──────── EXCERPTED TEXT

When it comes to physical activity, stretching is very important, regardless of your level of fitness. There are two different types of stretching that should be performed when someone is committed to an exercise regimen. One type is meant to be for cold muscles prior to a workout, and the other is meant for afterward. They are called dynamic and static stretching.
Before any strain is put on the joints or muscles, it’s important to prepare them for what is to come. That is where dynamic stretching comes in. Also known as active stretching, it is done by using repeated movement for short periods of time on a variety of muscle groups. Forward lunges are a good example of a dynamic stretch before running. By contrast, static stretching is just as, if not more important, than active stretching. This sets the stage for part of the recovery transition necessary for any damaged muscles after a strength training workout or even cardio. It has long-term benefits, such as a reduction in muscle cramps.

────────────────

### WHAT TO WORK ON
(a) For each statement, say whether it agrees with the text on stretching and quote the words of the text that decide it: (i) Dynamic stretching is also known as active stretching. (ii) Static stretching is the kind meant to prepare the muscles before any strain is put on them. (iii) Forward lunges are given as an example of a static stretch.
(b) Retype the stretch of the stretching text from "When it comes" through "and static stretching." without changing a word.

──────── DATA UNDER STUDY

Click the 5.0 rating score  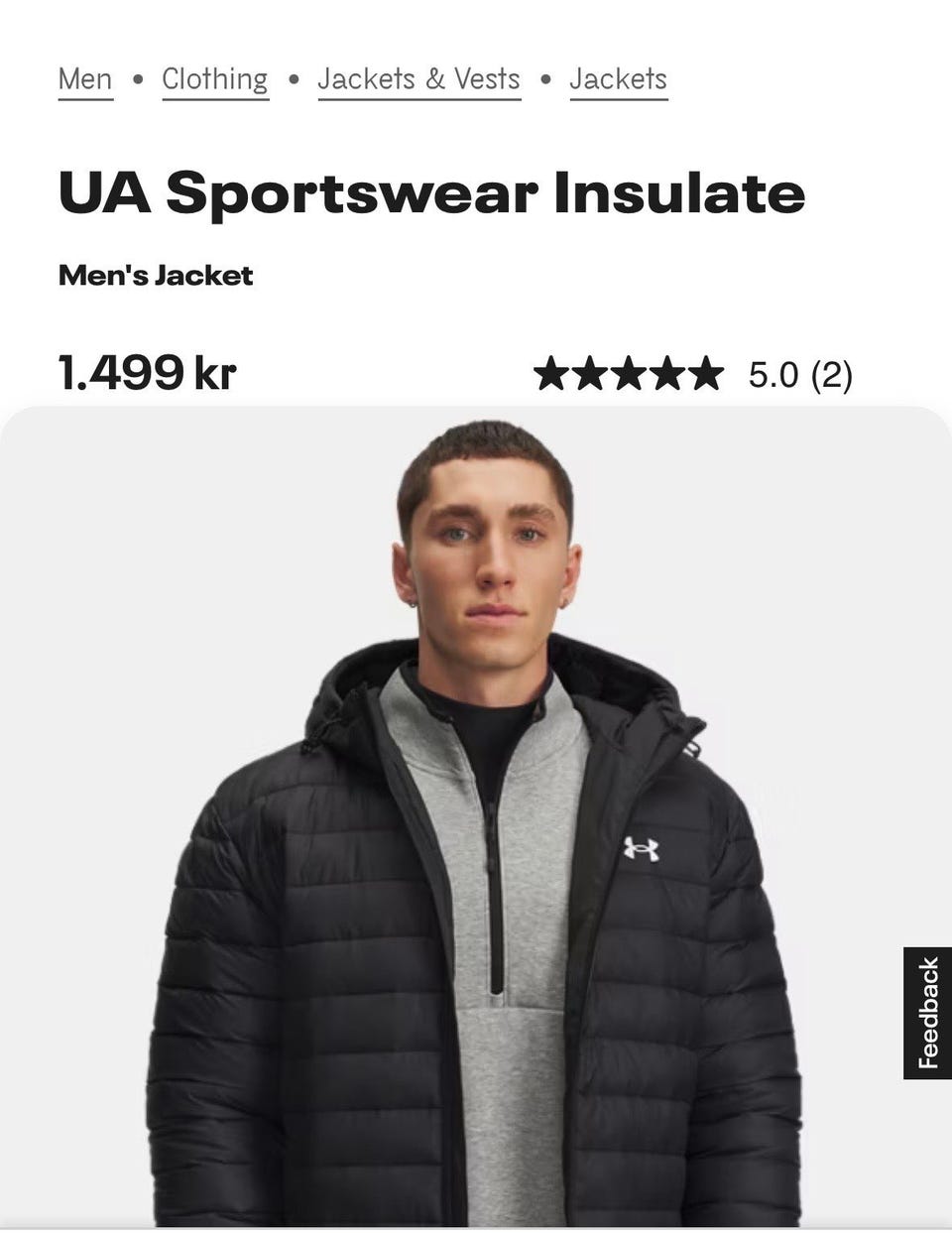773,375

────────────────
──────── DATA UNDER STUDY

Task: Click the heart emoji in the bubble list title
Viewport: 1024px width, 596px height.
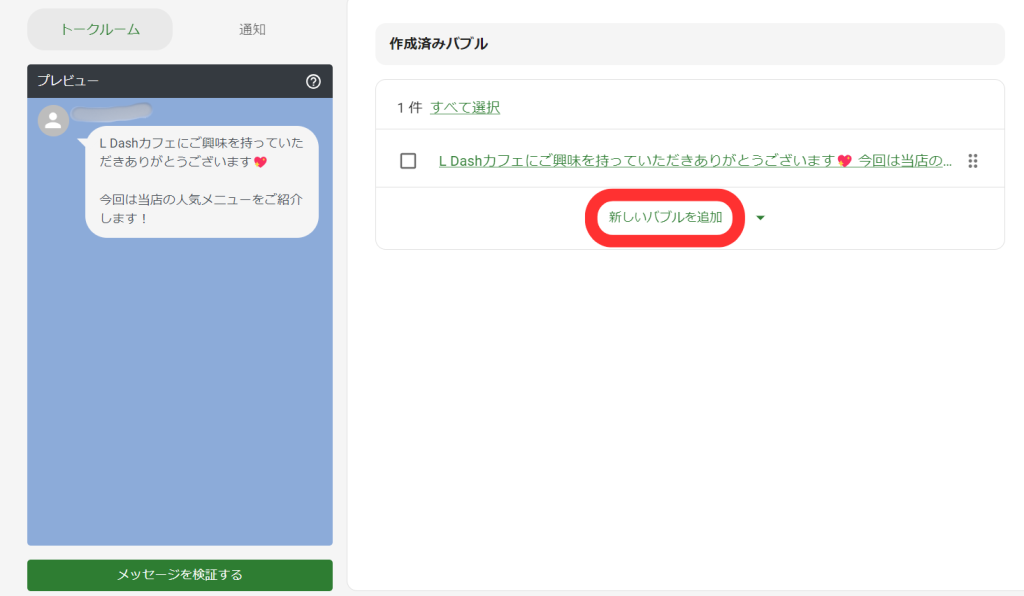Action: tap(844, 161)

────────────────

### RESULTS OF THE TASKS
(a)
(i) Yes: "Also known as active stretching"
(ii) No: "Before any strain is put on the joints or muscles, it’s important to prepare them for what is to come. That is where dynamic stretching comes in."
(iii) No: "Forward lunges are a good example of a dynamic stretch before running."

(b)
When it comes to physical activity, stretching is very important, regardless of your level of fitness. There are two different types of stretching that should be performed when someone is committed to an exercise regimen. One type is meant to be for cold muscles prior to a workout, and the other is meant for afterward. They are called dynamic and static stretching.